Utilisation spécifique dans l’année liturgique : du dimanche de la Passion au Vendredi Saint

Il est d’usage, dans la liturgie latine, de voiler les statues et les croix dans les églises, du Vème dimanche de Carême au Vendredi Saint. Cette pratique traditionnelle, toujours prescrite, permet aux fidèles de se préparer à la disparition et au deuil du Seigneur et de vivre avec une plus grande intériorité, sans le soutien des images saintes, le temps liturgique de la Passion. La croix est dévoilée progressivement au cours de l’office de la Passion, office célébré dans l’après-midi après le traditionnel chemin de croix. Cette croix est alors l’objet d’un rite liturgique où chaque fidèle est invité à venir adorer la croix puis à la vénérer (cf. ci-dessous). Cette croix doit être portative pour des raisons pratiques, et doit d’être la seule dévoilée jusqu’à la Vigile Pascale. On génuflecte devant elle pour signifier la révérence envers le Corps du Sauveur.

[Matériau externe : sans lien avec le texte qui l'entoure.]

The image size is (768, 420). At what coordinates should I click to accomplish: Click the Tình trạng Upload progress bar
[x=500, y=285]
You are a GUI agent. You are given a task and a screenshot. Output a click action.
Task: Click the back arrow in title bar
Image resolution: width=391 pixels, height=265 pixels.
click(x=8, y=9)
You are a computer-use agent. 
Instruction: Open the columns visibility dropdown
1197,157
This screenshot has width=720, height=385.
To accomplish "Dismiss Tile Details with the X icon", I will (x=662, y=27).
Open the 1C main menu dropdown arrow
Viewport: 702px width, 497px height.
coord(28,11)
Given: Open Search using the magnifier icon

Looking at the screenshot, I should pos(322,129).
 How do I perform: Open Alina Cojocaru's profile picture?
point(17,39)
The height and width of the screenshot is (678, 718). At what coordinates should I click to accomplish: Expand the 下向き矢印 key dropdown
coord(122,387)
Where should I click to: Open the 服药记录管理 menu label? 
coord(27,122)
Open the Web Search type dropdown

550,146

Excursus : le pape et la croix

La croix papale — Les Ordines Romani, cérémoniaux romains du début du moyen-âge, mentionnent la croix aux processions pontificales comme sorte d ‘étendard du Souverain Pontife et des basiliques. Il s’agit d’une croix de procession réservée au pape qui a habituellement la particularité de ne pas avoir de crucifix. Il arrive que le Pape la prenne en main en certaines occasions, par exemple à l’ouverture de la Porte Sainte lors des Jubilés, étant donné qu’il ne fait pas usage de crosse.

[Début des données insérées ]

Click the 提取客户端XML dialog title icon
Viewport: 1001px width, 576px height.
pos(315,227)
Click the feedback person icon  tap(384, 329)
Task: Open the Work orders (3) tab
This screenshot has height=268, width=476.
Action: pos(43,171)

L’antique « ferula » — À ne pas confondre avec la croix papale, la férule est le bâton pastoral du Pape. C’est son symbole de pouvoir et de juridiction. Son usage remonterait à saint Grégoire le Grand (540-604) et est attesté entre le IXème et le XIème s. Il est alors privé de caractère liturgique. L’évêque Durand de Mende, au XIIIème s., explique que le pape n’a pas de crosse puisque, ne recevant son pouvoir que de Dieu, il n’est investi par personne. La mention de la férule se trouve ainsi documentée dans cette période que les historiens appellent la Querelle des Investitures. Lors de son investiture, l’évêque recevait la crosse du seigneur laïc qui exigeait en retour une forme d’allégeance. Nous comprenons la volonté du pape de ne pas se parer d’un tel symbole tandis qu’ il combattait les prétentions des princes sur les nominations abbatiales et épiscopales. La férule disparaîtra de l’usage ordinaire vers le XVIème siècle, lorsque la crosse sera devenue progressivement un symbole pastoral et liturgique.
En décembre 1869, Pie IX y recourt à l’ouverture du concile Vatican I ; en octobre 1962, c’est à Jean XXIII d’en faire autant, puis Paul VI et ses successeurs l’utiliseront comme bâton pastoral durant les liturgies solennelles.